| 1. 調査研究の目的 | |
リサイクルは、化石エネルギー資源や鉱物資源など天然資源の消費を抑制して温室効果ガスの排出を低減し、低炭素化社会の構築に寄与する有力な手段です。しかし、リサイクルを行った結果、温室効果ガスの削減、即ち、低炭素化にどれだけ貢献するのか実施者に見えないことが多く、温室効果ガス排出抑制・低炭素化社会の形成の側面からリサイクルを推進するというインセンティブが働きにくい状況にあります。このような状況を解消し、従来の資源の有効利用に加えて低炭素化社会形成の促進の観点からもリサイクルの推進を図るために、リサイクルによる温室効果ガス排出抑制効果及び今後のリサイクルの進展により期待できる温室効果ガスの排出抑制効果をLCA手法に準拠して調査研究しました。
| 2. 調査研究結果(概要) | |
(1) 対象製品
アルミニウム、銅(電気銅・伸銅品)、鉄鋼、紙、プラスチック、ガラスびん、セメント
(2) リサイクルによる温室効果ガス排出抑制効果の考え方
「再生資源を原材料として生産された製品(再生資源製品)」は、同種の「天然資源を原材料として生産される製品(天然資源製品)」の生産を回避し、代替しています。代替量は、「再生資源を原材料として生産された製品」の生産量に代替率を乗じることにより求められます(図1)。代替率は、金属・ガラスびん・紙は1、プラスチックは0.3~1程度です。

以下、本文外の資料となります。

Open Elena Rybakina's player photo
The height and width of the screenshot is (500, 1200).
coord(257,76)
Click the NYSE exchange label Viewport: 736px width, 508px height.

このように考えるとリサイクルによる温室効果ガス排出抑制効果(GHGr)は、式(1)又は式(2)で求めらます。
GHGr=Rp(s×En-Er) (1)
GHGr=Ri×Yr(s×En-Er) (2)
ただし、GHGr:リサイクルによる温室効果ガス排出抑制効果
その他:図1参照
(3)リサイクルによる温室効果ガス排出抑制効果の試算結果(アルミニウムの事例)
①効果算出モデル
輸入新地金(天然資源製品)の温室効果ガス排出量と再生地金(再生資源製品)の温室効果ガス排出量の差をリサイクルによる温室効果ガス排出抑制効果と考えました(図2)。
②使用データ
新地金のLCI(En:天然資源工程温室効果ガス原単位):
日本アルミニウム協会「アルミニウム新地金および展伸材用再生地金のLCI データの概要」(2005 年3 月23 日)に基づいて、LCIデータを整理しました(表1)。
再生地金のLCI(Er:再生資源工程温室効果ガス原単位):
再生地金のLCIは公開されていないので、日本アルミニウム協会LCA 調査委員会「スクラップ溶解のインベントリ調査報告書」(2007年9月)のLCIが再生地金のLCIを代表すると考え、データを整理しました(表1)。

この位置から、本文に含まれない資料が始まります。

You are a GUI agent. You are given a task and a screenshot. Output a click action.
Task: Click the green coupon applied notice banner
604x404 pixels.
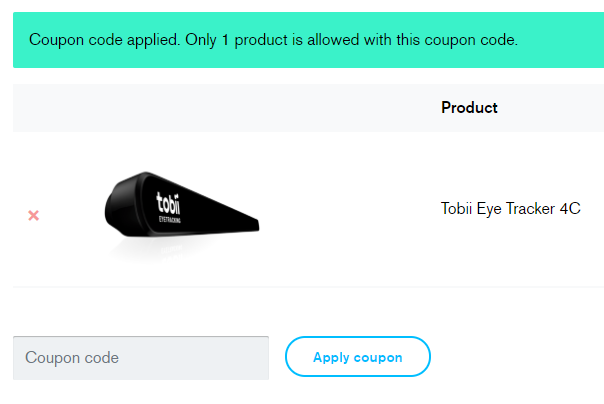[308, 40]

アルミニウムのリサイクル量(Ri:再生資源投入量):
1,329千t(2008年)。この数字はJOGMEC「アルミニウムのマテリアルフロー(2008年)」から引用しました。
■表1 製品1kg当たりのLCI データ
| 再生資源工程 (製品:再生地金) | 天然資源工程 (製品:輸入新地金) |
資源投入量 | Ri: アルミニウムスクラップ 1.039 kg-Sc | Ni: ボーキサイト 5.168 kg |
製品量 | 1kg | 1kg |
歩留 | Yr: 0.96 kg-Al/kg-Sc | - |
温室効果ガス (CO2)排出原単位 | Er: 0.287 kg-CO2/kg-Al | En: 9.218 kg-CO2/kg-Al |
注釈) Sc:アルミニウムスクラップを意味する。
Al :アルミニウム地金を意味する。
③アルミニウムスクラップのリサイクルによるCO2排出削減効果の試算結果
式(2)に、スクラップリサイクル量(2008 年)及び表1 の各値を代入することで求めることができます。s =1です。
GHGr=Ri×Yr(s×En-Er)
=1,329 千t-Sc /年 × 0.96 kg-Al/kg-Sc ×(9.218-0.287)kg-CO2/kg-Al
=11,395 千t-CO2/年 (2008年)
※アルミニウムスクラップの収集・運搬、前処理に伴う二酸化炭素増加は考慮していない。